StoryTailor:A Zero-Shot Pipeline for Action-Rich Multi-Subject Visual Narratives
Abstract
Generating multi-frame, action-rich visual narratives without fine-tuning faces a threefold tension: action text faithfulness, subject identity fidelity, and cross frame background continuity. We propose StoryTailor, a zero-shot pipeline that runs on a single RTX 4090 (24 GB) and produces temporally coherent, identity-preserving image sequences from a long narrative prompt, per subject references, and grounding boxes.
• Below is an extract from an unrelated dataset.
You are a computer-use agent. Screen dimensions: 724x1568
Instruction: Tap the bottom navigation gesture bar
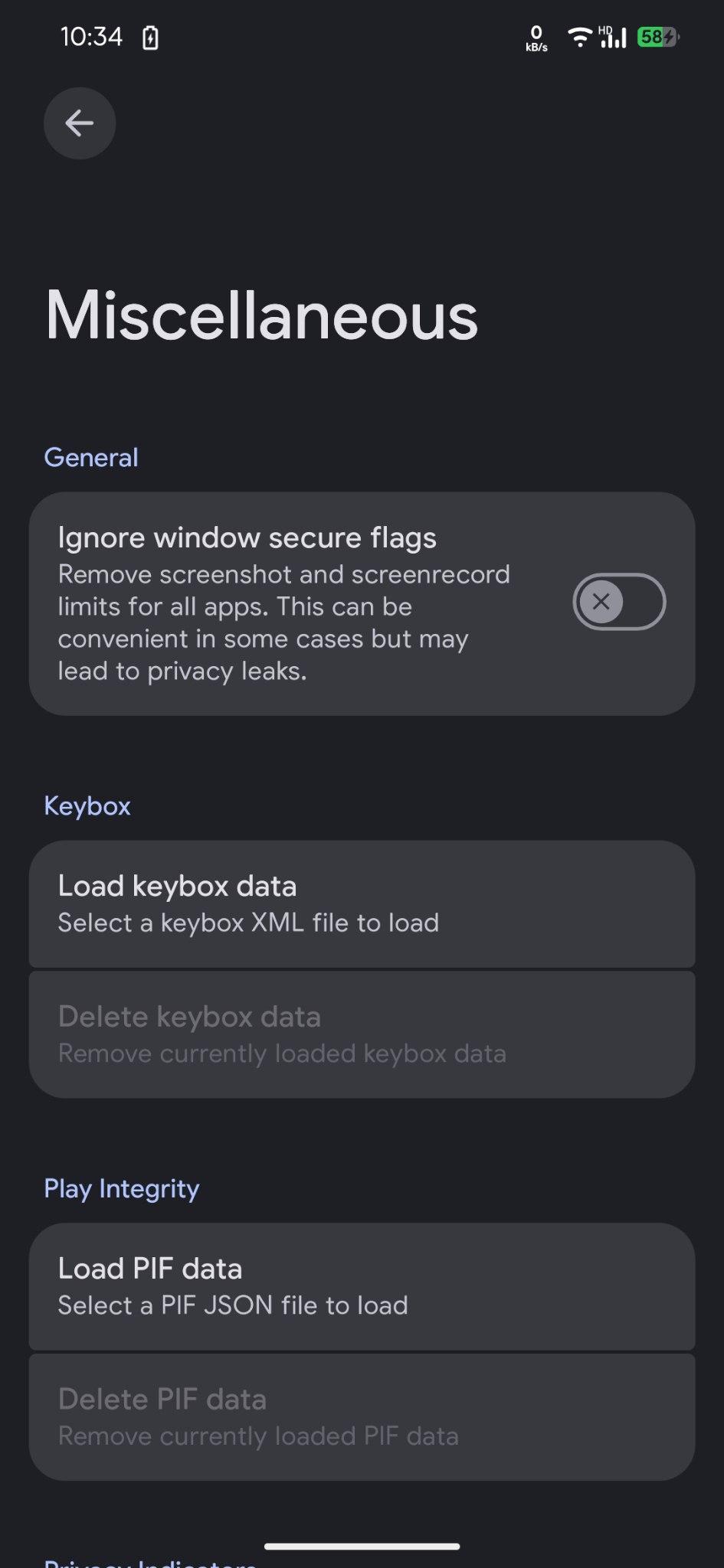[362, 1546]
Three synergistic modules drive the system: Gaussian-Centered Attention (GCA) to dynamically focus on each subject core and ease grounding-box overlaps; Action-Boost Singular Value Reweighting (AB-SVR) to amplify action-related directions in the text embedding space; and Selective Forgetting Cache (SFC) that retains transferable background cues, forgets nonessential history, and selectively surfaces the retained cues to build cross scene semantic ties. Compared with baseline methods, the experiments show that CLIP-T improves by up to 10–15\%, with DreamSim lower than strong baselines, while CLIP-I stays in a visually acceptable, competitive range. With a matched resolution and steps on a 24 GB GPU, inference is faster than FluxKontext. Qualitatively, StoryTailor delivers expressive interactions and evolving yet stable scenes.